The Most Frightening Fiction
The Guardian blog has a piece on The Most Frightening Fiction today, which is right up my alley. I absolutely adore a good horror book or movie, and persist in seeking out all things zombie-related, despite having semi-regular, truly terrifying zombie nightmares.
The only book the blog mentions that I’ve read is the Shirley Jackson book, The Haunting of Hill House, which I did find pretty unsettling. It didn’t keep me awake or anything, but it definitely did the trick of disorienting and disturbing me. Shirley Jackson is great for that. I remember reading her short story The Lottery in high school and being completely chilled by it. I still think, with its creativity, tension, and ability to create such a visceral response in the reader, that it is among the finest short stories I’ve ever read.

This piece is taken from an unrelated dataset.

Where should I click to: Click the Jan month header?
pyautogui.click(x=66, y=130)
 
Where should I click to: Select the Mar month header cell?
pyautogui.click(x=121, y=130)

Another short story that gave me the creeps in a very vivid way was called Uneasy Homecoming and was written by Will F. Jenkins. That one, about a woman named Connie who returns home alone and soon realizes she is not, in fact, alone in the house – had me biting back a scream by the end of it.
More recently, some of the books that have kept me up at night have been Cormac McCarthy’s The Road (I know I mention this book all the time, but it really did a number on me) and Zombies: A Record of the Year of Infection by Don Roff. That one is written as the found journal of a Seattle scientist who documented the outbreak and progression of a zombie plague. The art, while often graphically gory, is incredibly well done, and the journal is personal and well-written enough that it really got to me. Nightmares abounded.
I do it to myself.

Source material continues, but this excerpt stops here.